More info at Avalanche.org

Another day of brilliant sunny skies and cold temperatures is on tap – Marvelous March. Winds are slated to remain mostly light, possibly getting up to moderate (15mph) along some ridgelines from the North. It is that time of year where longer days can be had in the backcountry. As we often say at times of low avalanche danger, Low doesn’t mean No. And this should remain in the minds of all of us getting out into the steep terrain. Snow is a complex thing and it seems once we let our guard down, something happens. So, keep up your safe travel habits and always watch for changes in the snowpack as well as weather. Below are the ‘Normal Caution’ concerns that underscore the current green conditions: 

Glide Avalanches:
Glide cracks continue to slowly open above popular terrain on Seattle Ridge and in other areas of the advisory area.
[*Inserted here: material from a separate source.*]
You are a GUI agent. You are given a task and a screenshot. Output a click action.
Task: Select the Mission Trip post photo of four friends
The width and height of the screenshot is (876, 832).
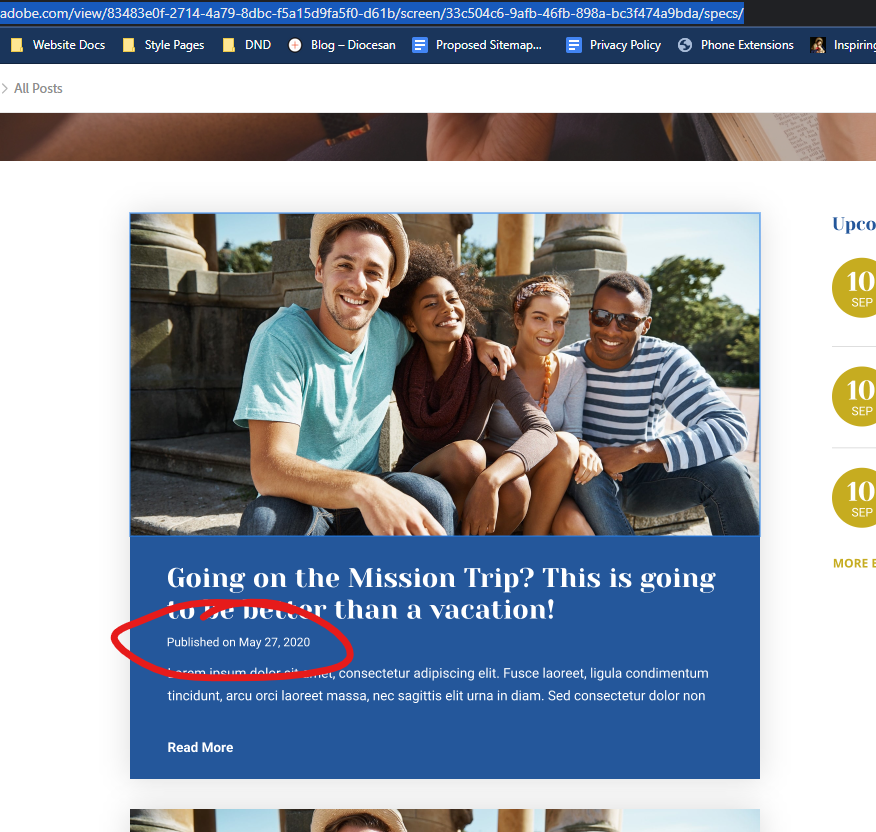[x=444, y=374]
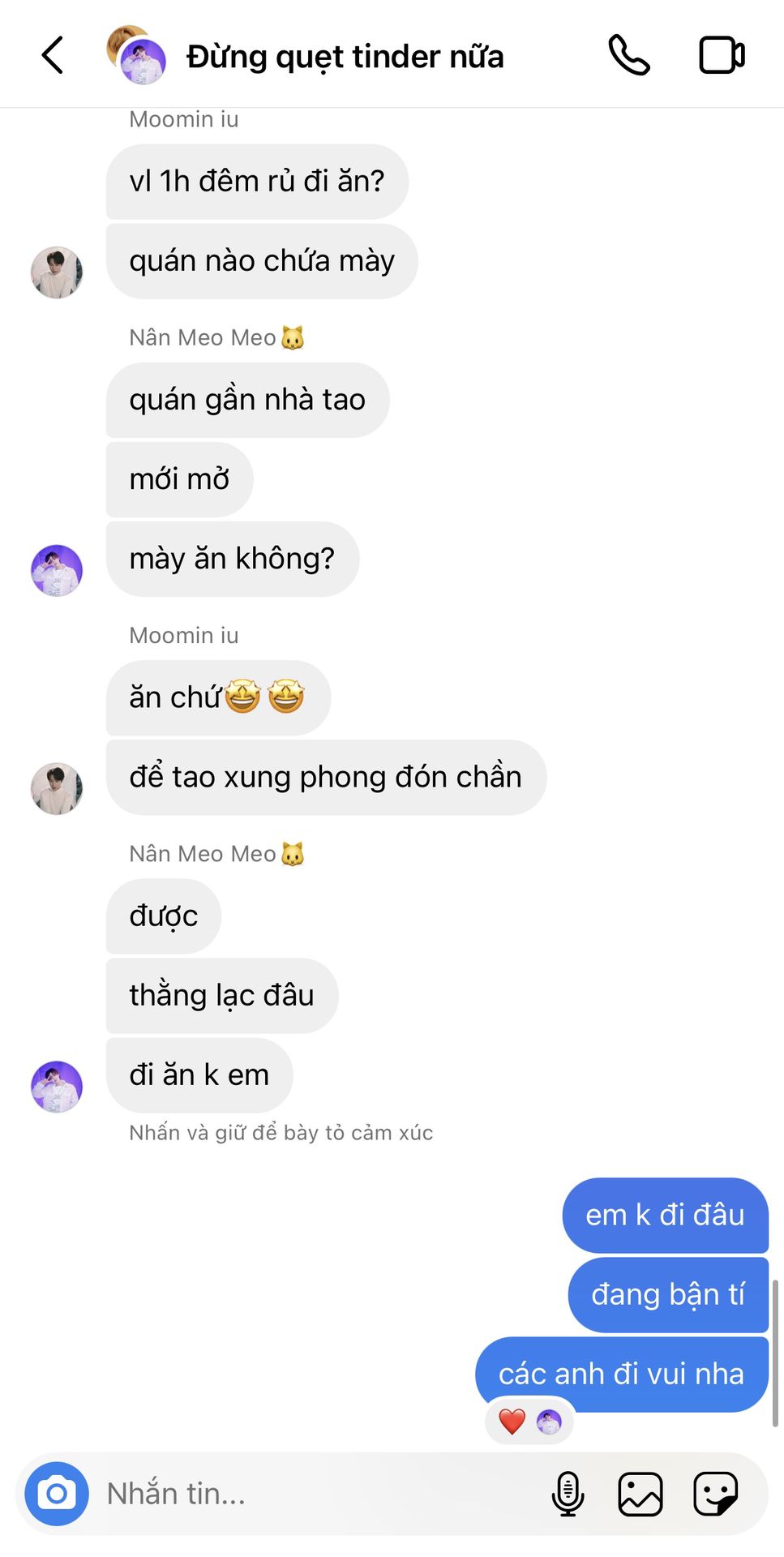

These could release at any time, watch for these cracks and avoid being under them, photo below.

Wind Slabs:
Old and hard winds slabs are easy to find but for the most part they are locked into place. Steep rocky areas, where they are not supported from below, will be the most suspect zones for someone to pop one out. These areas are also where slabs are likely sitting on weak faceted snow. Even a small wind slab can have big consequences if a person is knocked over cliffs or down steep terrain. Watch for hard snow over weak loose snow as well as shooting cracks and whumphing noises. 

Loose Snow (Sluffs):
Watch your sluff. Dry sluffs on steep slopes are probable and are getting larger by the day. Althought many steep South slopes have a sun crust, a slight change in aspect still sports soft snow and sluff concerns. 

Cornices:
Cornices should always be given a wide berth from above and limit exposure time traveling underneath.

Persistent Slabs and Deep Slabs: 
There are various weak layers in our thin snowpack. Buried surface hoar sits 1-3+’ below the surface and faceted snow sits in the mid and base of the pack. These weak layers with varying degrees of strength are in a dormant stage due to plenty of time to adjust with a lack of chaging weather. Although this means the layers are not producing avalanches, it doesn’t mean an outlier can’t occur which could cause a large avalanche breaking deeper in the pack. 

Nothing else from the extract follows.